SynWeather: Weather Observation Data Synthesis across Multiple Regions and Variables via a General Diffusion Transformer
This work addresses the need for unified weather data synthesis for meteorology and climate research, but it appears incremental as it builds on existing diffusion transformer frameworks.
The authors tackled the problem of synthesizing weather observation data across multiple regions and variables, which was limited by existing single-task deterministic models, and introduced SynWeather, a dataset and SynWeatherDiff model that improved synthesis results, as demonstrated in experiments.

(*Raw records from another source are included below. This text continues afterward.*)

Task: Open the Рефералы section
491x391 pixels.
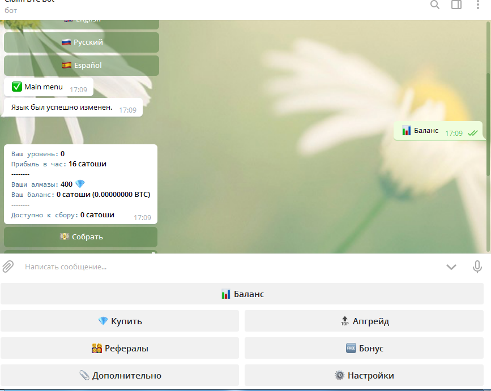Action: (119, 348)
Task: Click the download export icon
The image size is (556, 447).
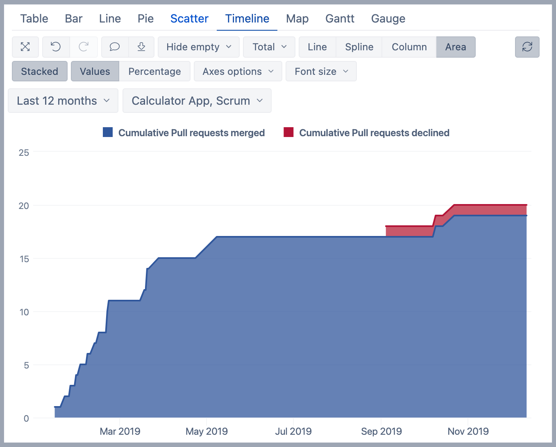Action: (x=141, y=47)
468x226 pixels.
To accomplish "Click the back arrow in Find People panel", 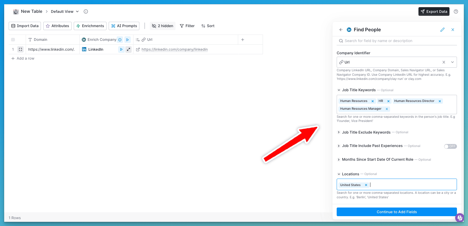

With the advancement of meteorological instruments, abundant data has become available. Current approaches are typically focus on single-variable, single-region tasks and primarily rely on deterministic modeling. This limits unified synthesis across variables and regions, overlooks cross-variable complementarity and often leads to over-smoothed results. To address above challenges, we introduce SynWeather, the first dataset designed for Unified Multi-region and Multi-variable Weather Observation Data Synthesis. SynWeather covers four representative regions: the Continental United States, Europe, East Asia, and Tropical Cyclone regions, as well as provides high-resolution observations of key weather variables, including Composite Radar Reflectivity, Hourly Precipitation, Visible Light, and Microwave Brightness Temperature. In addition, we introduce SynWeatherDiff, a general and probabilistic weather synthesis model built upon the Diffusion Transformer framework to address the over-smoothed problem. Experiments on the SynWeather dataset demonstrate the effectiveness of our network compared with both task-specific and general models.